*Activity*. Every line below from the one containing "网站地图 (229, 2534)" through the one containing "Search Products (72, 1977)" is to be printed exactly, with the pictures omitted.

*Given records*.
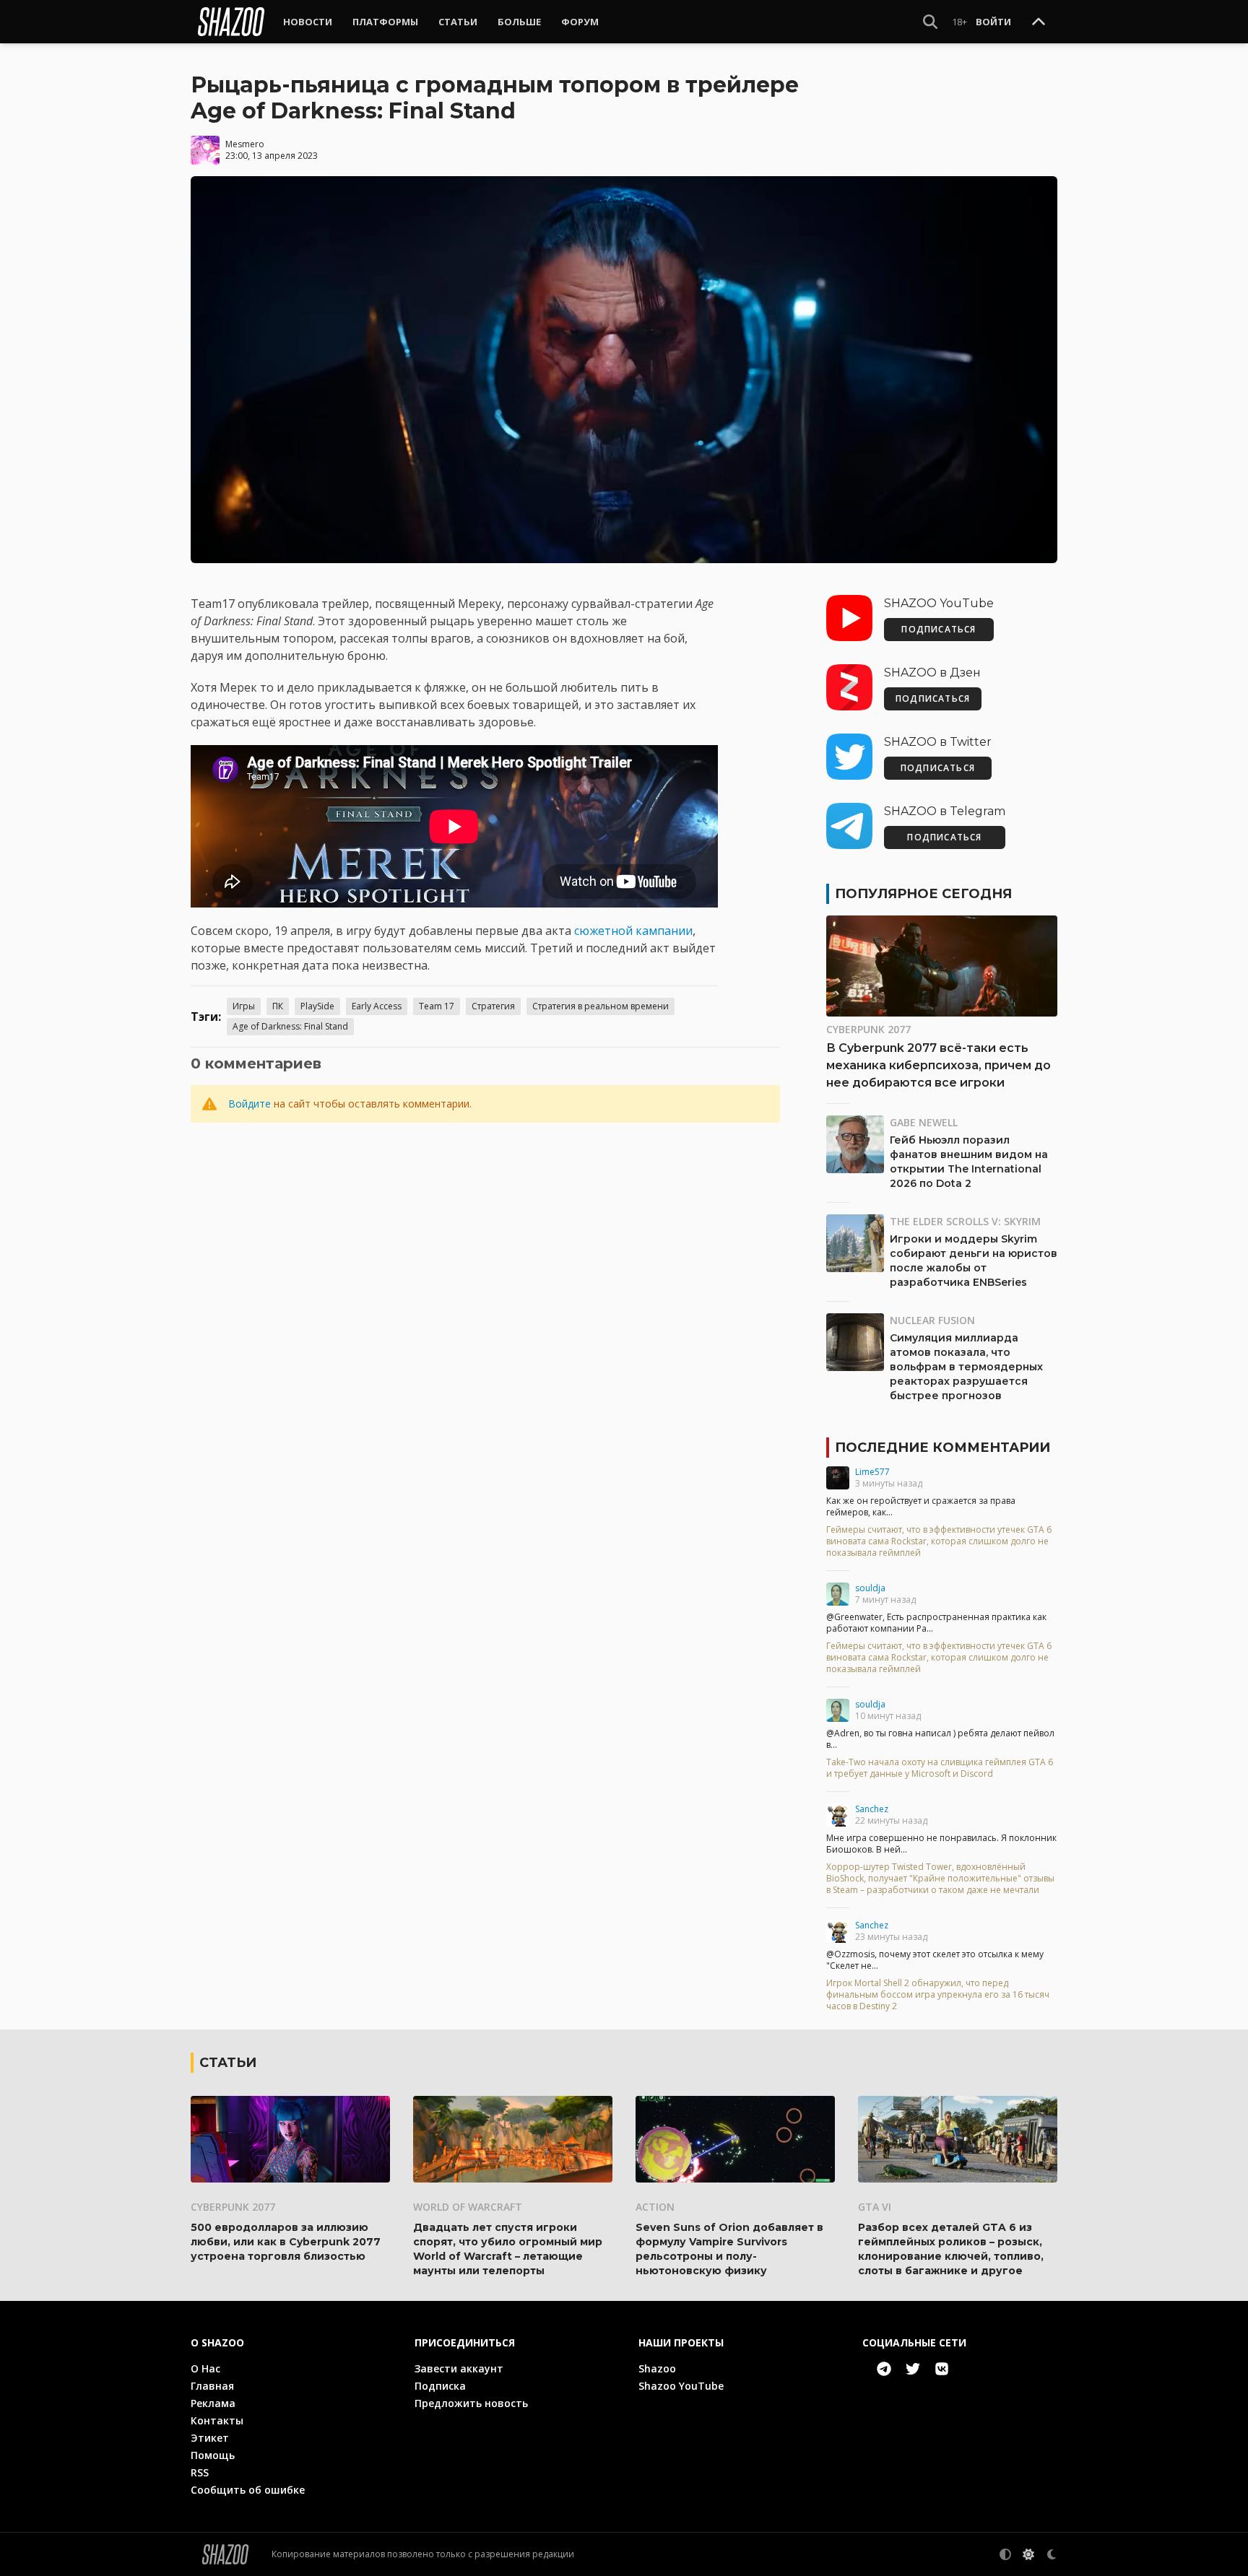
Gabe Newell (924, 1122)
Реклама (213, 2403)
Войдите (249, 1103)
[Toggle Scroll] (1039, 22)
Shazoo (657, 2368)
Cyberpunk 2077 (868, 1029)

* * *

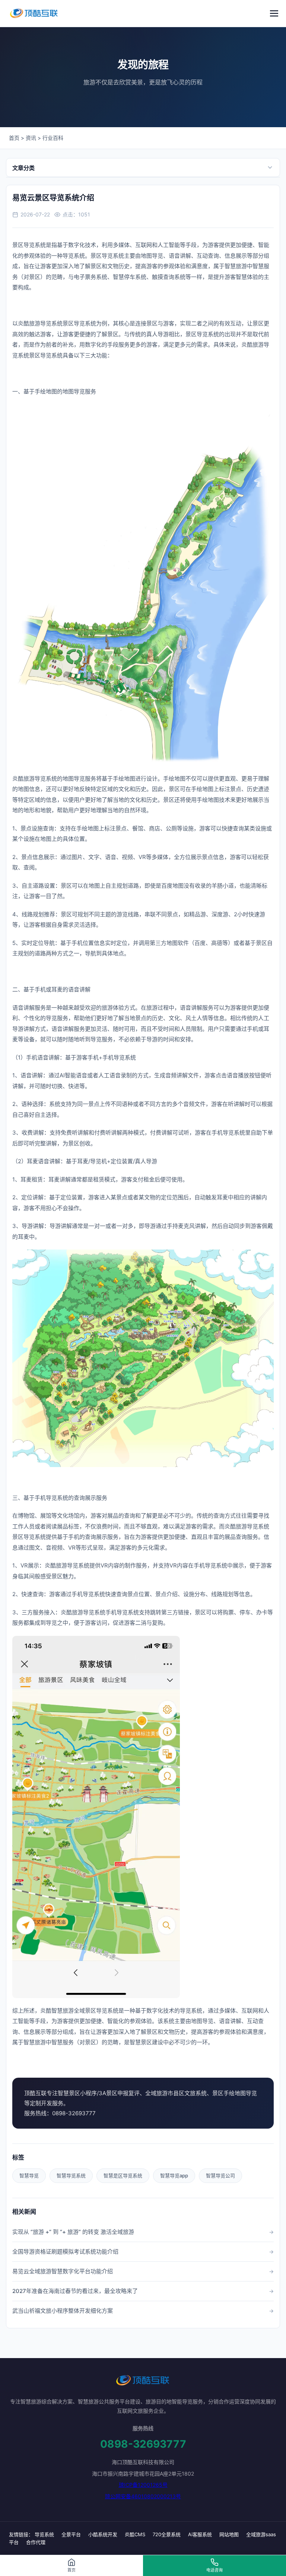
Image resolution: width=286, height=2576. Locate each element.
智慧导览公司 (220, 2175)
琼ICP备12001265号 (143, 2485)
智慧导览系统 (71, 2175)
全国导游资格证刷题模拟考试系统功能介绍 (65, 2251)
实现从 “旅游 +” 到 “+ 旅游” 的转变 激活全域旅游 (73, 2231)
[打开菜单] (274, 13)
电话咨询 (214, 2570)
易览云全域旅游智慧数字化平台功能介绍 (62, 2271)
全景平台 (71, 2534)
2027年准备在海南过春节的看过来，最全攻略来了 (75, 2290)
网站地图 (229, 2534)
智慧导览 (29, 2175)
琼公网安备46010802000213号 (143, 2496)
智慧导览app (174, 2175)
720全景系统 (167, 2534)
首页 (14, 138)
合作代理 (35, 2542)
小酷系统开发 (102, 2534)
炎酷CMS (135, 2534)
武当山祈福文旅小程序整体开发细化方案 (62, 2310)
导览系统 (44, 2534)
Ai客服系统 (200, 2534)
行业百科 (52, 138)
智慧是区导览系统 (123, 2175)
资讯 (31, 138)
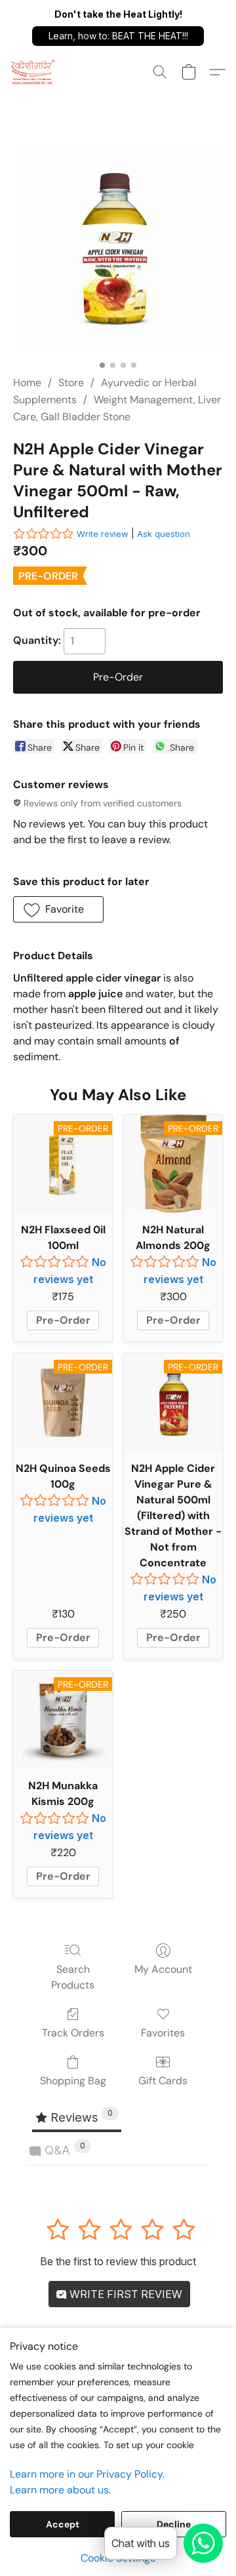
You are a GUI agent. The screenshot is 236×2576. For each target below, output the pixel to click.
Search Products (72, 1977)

*Task output*.
网站地图 (229, 2534)
智慧导览 (29, 2175)
琼公网安备46010802000213号 (143, 2496)
智慧导览app (174, 2175)
720全景系统 (167, 2534)
首页 (14, 138)
合作代理 (35, 2542)
小酷系统开发 (102, 2534)
炎酷CMS (135, 2534)
武当山祈福文旅小程序整体开发细化方案 (62, 2310)
导览系统 (44, 2534)
Ai客服系统 (200, 2534)
行业百科 (52, 138)
智慧是区导览系统 (123, 2175)
资讯 (31, 138)
You are a GUI agent. The screenshot is 236×2576. For each target below, output the pixel to click.
Search Products (72, 1977)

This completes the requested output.